Local photographers are more likely to have an intimate understanding not only about an issue faced by a community but also the cultural and historical context of the issue. A lack of understanding of the cultural and historical nuances of an issue often results in stereotyping people, place or culture.

Pohl believes that in some situations NGO’s and photo editors from Western media outlets flinch from hiring local photographers due to their limited English writing and reporting skills. Gatekeepers in the media world and NGOs give little importance to visual language as opposed to other skills. She emphasises that they should invest in training local photographers to do the jobs instead of looking westward.

“I have no problem with Western photographer photographing in a developing country as long they do not breach the dignity of the people being photographed,” Baramulla-based documentary photographer Showkat Nanda says. Nanda believes that Mamo’s series oversimplifies a complex issue.

“When photographers only document the negative aspects of people or a community, they propagate stereotypes, making the images colonial in nature,” Nanda said.

Adivarekar believes issues in visual representation are not necessarily an outcome of gender, race or nationality. He sees “parachuting” more as “a mindset and way of working”. In some cases it could be the classic example of a white male photographer photographing in India or any place that was once colonised or it could also be an urban Indian photographer parachuting into a rural area or a small town and making the same errors of judgment, he explains. Both the situation creates the same issues that of privilege, agency and consent, he asserts.

“Photography is by nature a colonial practice whereby power was given to the one owning the camera, hence the one telling the story,” says Laura Beltran Villamizar. She’s the projects picture editor at the NPR headquarters in Washington DC, and previously worked as an editor and communicator at World Press Photo.

Photographers and viewers need to be aware of the colonial nature of photography and how it is often used as a tool to reinforce dominant narratives that are “often sensationalised and racist representations of others,” Villamizar says. She points out that the current visual discourse is problematic because Western writers, photographers, editors and other media-makers overwhelmingly appropriate underrepresented cultures around the world for Western media consumption.

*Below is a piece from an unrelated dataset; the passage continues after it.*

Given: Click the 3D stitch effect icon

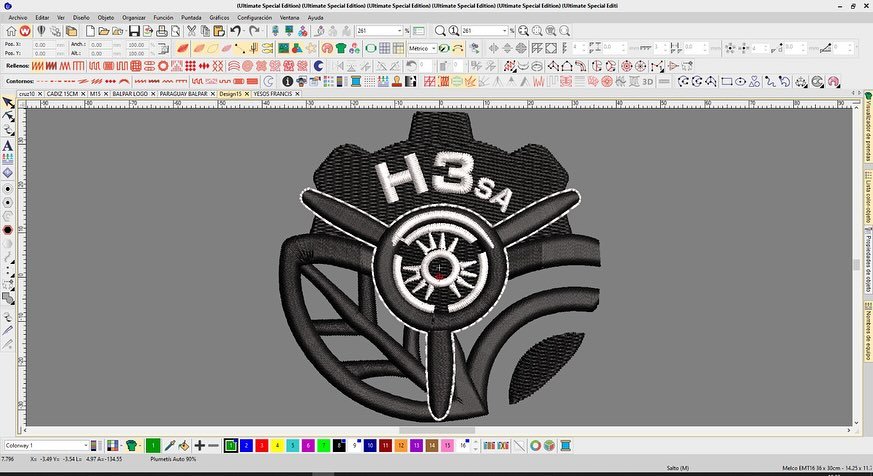Looking at the screenshot, I should (647, 80).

However, the viewers and photo community hold the power to change the existing visual narrative on the developing world. People in the developing world need to assert their agency by voicing their concerns about problematic images and privacy issues. Not only that, photographers should take the responsibility of photographing the “other” in a sensitive and dignified way, seriously. As photographer Pohl eloquently puts it, “It’s simple: just photograph others the way you would photograph your own family.”